All of these conflicts flew in the face of two basic assumptions common to many Western elites in Europe and North America: an ostensible commitment to human rights and individual dignity (as expressed by growing religious toleration and the rise of universal male suffrage) and a secular faith that human history was a story of progress, assumptions that they proclaimed loudly to help separate themselves, as children of the Enlightenment, from the pre-modern generations who were mired (so they thought) in superstition and bondage.

In the United States, those assumptions were central to the most important political movement of the era: Progressivism. In 1912 two Progressives ran for president (both of whom would go on to preside over this august body): the “Bull Moose” Republican former president Teddy Roosevelt (who had helped wrench his country out of its traditional isolation and enter the arena of world politics during and after the Spanish-American War and the debate over annexing the Philippines) and the academic-turned-Democratic politician Woodrow Wilson, who would win the election, keep the US out of and then lead it into the war, and finally, suffer debilitating illness while going city to city selling his vision for the redemption of the war.

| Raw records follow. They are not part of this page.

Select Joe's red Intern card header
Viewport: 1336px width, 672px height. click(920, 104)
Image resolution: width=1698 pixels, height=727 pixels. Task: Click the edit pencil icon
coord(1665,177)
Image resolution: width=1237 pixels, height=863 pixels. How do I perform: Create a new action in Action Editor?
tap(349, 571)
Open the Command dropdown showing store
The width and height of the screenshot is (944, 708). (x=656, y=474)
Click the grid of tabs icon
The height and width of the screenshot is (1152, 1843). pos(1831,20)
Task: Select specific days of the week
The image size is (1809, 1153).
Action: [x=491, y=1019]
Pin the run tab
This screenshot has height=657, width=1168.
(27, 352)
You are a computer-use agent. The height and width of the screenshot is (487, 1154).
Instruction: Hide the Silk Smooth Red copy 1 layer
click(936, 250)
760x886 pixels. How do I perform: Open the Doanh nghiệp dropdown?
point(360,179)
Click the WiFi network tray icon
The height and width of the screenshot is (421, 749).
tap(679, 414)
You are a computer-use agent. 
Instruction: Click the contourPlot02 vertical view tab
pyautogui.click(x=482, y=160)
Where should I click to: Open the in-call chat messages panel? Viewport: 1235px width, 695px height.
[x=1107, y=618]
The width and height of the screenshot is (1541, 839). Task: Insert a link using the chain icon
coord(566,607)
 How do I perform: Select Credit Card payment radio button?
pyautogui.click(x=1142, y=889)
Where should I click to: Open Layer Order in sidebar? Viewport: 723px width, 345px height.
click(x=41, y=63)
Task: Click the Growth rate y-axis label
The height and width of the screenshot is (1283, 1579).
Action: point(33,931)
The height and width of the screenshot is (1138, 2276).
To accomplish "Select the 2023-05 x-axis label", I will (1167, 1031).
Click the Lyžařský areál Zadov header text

Next time, like millions of Americans did in 1917-18 (but more quickly and in more comfort), we cross the Atlantic…

>>Day 2


One thought on “Imaginative Immersion

  1. Chris, your great-grandmother Deliah (nee Anderson) Peterson remembered lying in the tall grass in the family orchard as a girl, watching the Indians file past on their way to more southern lands for the winter. She also remembered the first time an airplane flew over their farm, scaring the livestock. The house she and Gust lived in from about 1949 or ’50 had no plumbing and was basically heated by the wood stove in the kitchen. They lived there until they died in 1971. The one room school I attended (as did my father and his mother) had no plumbing. We used 3-hole outhouses, winter or warmer weather. The holes were small, medium and large for obvious reasons!